On the one hand your are stopping support for OnPremise Products.

On the other Hand the cloud just is not ready for us - we need a custom domain for confluence.

(and you even stopped bringing this feature forward - see your Jira CLOUD-6999)

 

This is ridiculous and basically means strategic move away from confluence

6 comments

Agreed. Tragic.

What you get when someone thinks greedy is good. And the really insulting thing, arguing that "these changes are in service of setting your organization up for long-term success". Quote from the email we got.

These changes are for Atlassian to earn more, and will most likely force quite a few customers away from their product suite.

Like silverb likes this

Ha, bravo. I just send a thread saying they should take back the decision. And they deleted my post.

Maybe they will also considering delete my license?

This is shockingly sad and, yes, a costumer railroading.

Big Accounts will probably be able to weather this, but small ones?

# # #

## PROBLEMS TO SOLVE
- a) Answer each question using the Confluence forum thread.
(i) What feature does the first poster say their team needs before it can use Confluence in the cloud?
(ii) Which Jira issue does the first poster cite?
(iii) What happened to the post in which one commenter asked for the decision to be taken back?
- b) Write the next few lines of the Confluence forum thread, starting after its final comment.
The data that come next are drawn from a source unrelated to the Confluence forum thread.

## GIVEN DATA
# # #

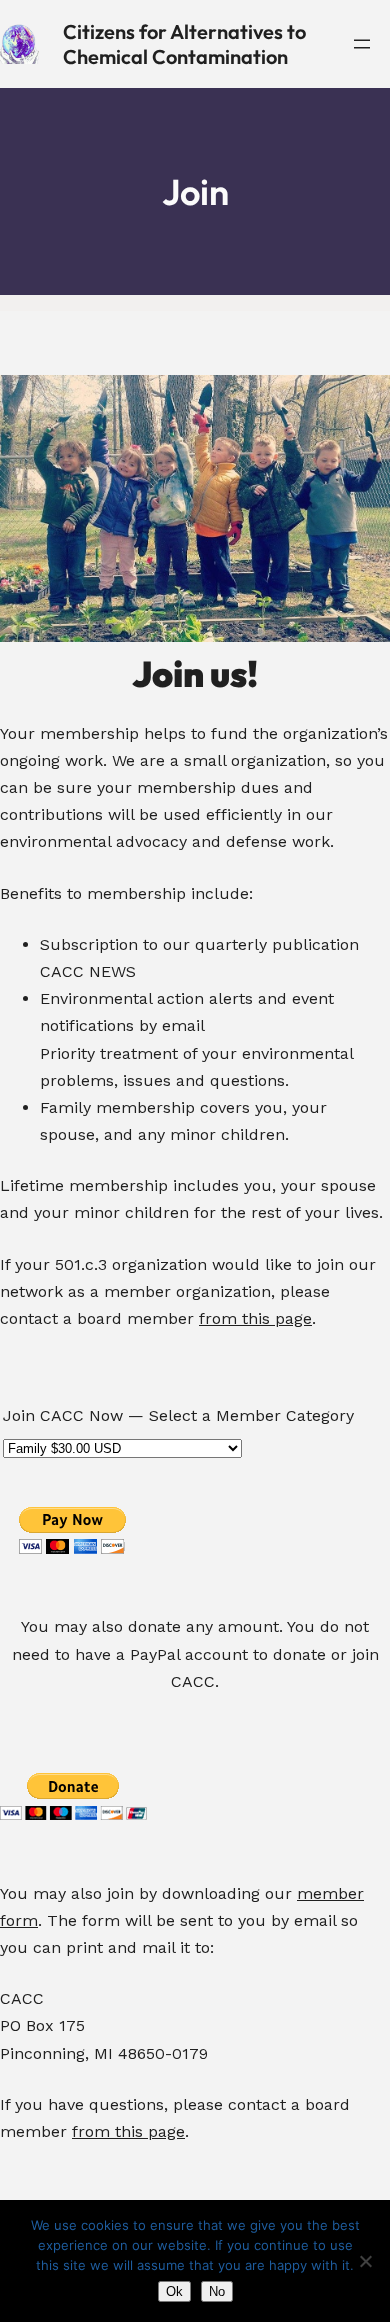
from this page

# # #

## RESPONSE LIST
- a)
(i) A custom domain for Confluence.
(ii) CLOUD-6999.
(iii) It was deleted.

- b)
Not on-premise is/used-to-be BAD. In my former-to-last company we had Cloud (licensed for a couple of hundred users) It had unbearably long response times (we never solved this problem). It was also hard to manage as one didn't have access to anything under the surface of the GUI, in particular the DB. Maybe things have improved in the intervening years? I sure hope so for other's sake.

I'm currently using a Confluence Server for 3 people (the house owners) running on an AWS "small" instance (2 GiB RAM, 1 vCPU ... that's about 0.5 real CPU) about 1500km away which is much faster.

That's that. Not going back to "Cloud".

Plus, the cloud may be in Australia. What's the legal status here? Big names may want to care. Last I heard about Australia, there was a certain governmental overreach. Well, that's for legal departments to flesh out, not directly one of my worries.

In any case, server product is out too for me -- unless I'm badly mistaken, the new pricing removes Confluence server for 10 users and the smallest license starts at USD 1600, up from a few bucks per year (plus external AWS cost, of course. No third party licenses for plug-ins though). That's a fat nope, unaffordable.

Back to FosWiki then.

 

 

As far as I know they use datacenters in Europe and the US. And US is pretty much the more significant part, at least for me. Why the heck should I trust my intellectual property to the US and rely on a crappy single sided SCC?

Like Vitor LC likes this

Wanted to cancel my on-prem subscription after receiving the mail about the cloud only policy today. However, I cannot even login into my account anymore!

I seriously liked and promoted their products, but now the end of the road has been reached...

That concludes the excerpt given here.